Lifting a Taboo about Paying for College

Washington -- Richard Kahlenberg has a fine commentary over at the Chronicle of Higher Education about how students are slowly lifting the taboo of discussing what they pay for college.

Part of the reason for the taboo is that colleges themselves do not want their students to know who pays what. Many colleges do not allow students and their families to see how net price is determined behind the curtains of their student financial aid offices. It is deemed proprietary information.

But another reason is that the U.S. Department of Education does not enforce the Student Right to Know Act. This law requires colleges that participate in federal student aid programs to divulge the methods by which financial aid is distributed and the criteria for determining the amount of a student's awards. It applies to all aid, not just federal aid.

If this law were enforced, many bad practices in college financial aid offices would come to an end, as they could not stand up under public scrutiny. The overall effect of enforcing the law would be good for colleges. Many now are trapped in practices that they cannot change by themselves for fear of unilaterally disarming against other colleges.

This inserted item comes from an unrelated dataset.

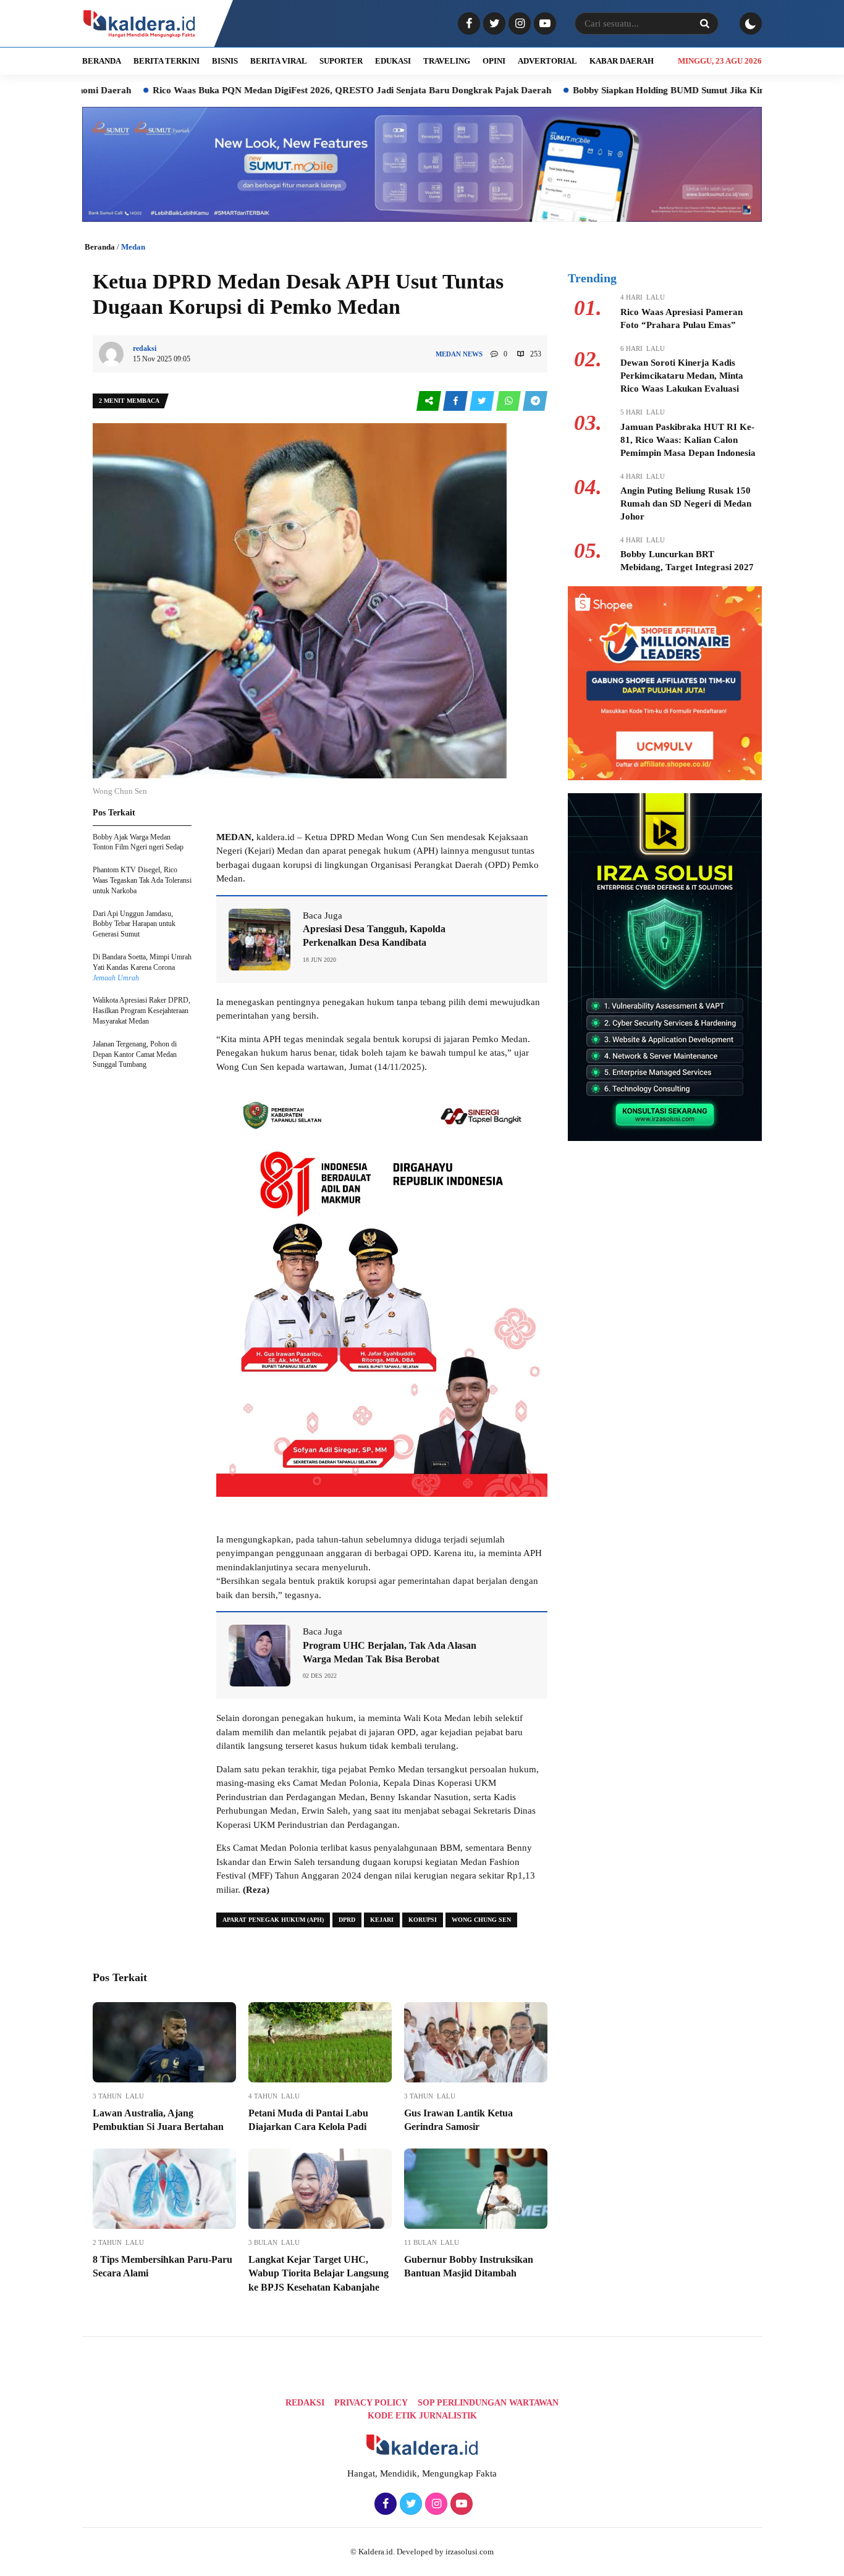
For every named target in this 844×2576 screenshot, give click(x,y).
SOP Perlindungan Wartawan (488, 2402)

About fifteen years ago, when I was working in the Department of Education's Office of Legislation, I had a call from George Conant of the House Republican staff. He was working on re-authorization of the Higher Education Act and wanted new and stronger provisions in the law to provide more transparency in the setting of net price and the awarding of financial aid. He and I went through the existing law and regulations and determined that transparency was already required; making it a reality was a matter of enforcement. He drafted instead some language requiring the Department to do a study of how federal aid was packaged (which the Department never did).

There is currently a lot of talk from the President on down about the need for transparency. There is considerable bipartisan agreement on the need for more of it. A good start would be for the Department of Education to enforce what is already on the books.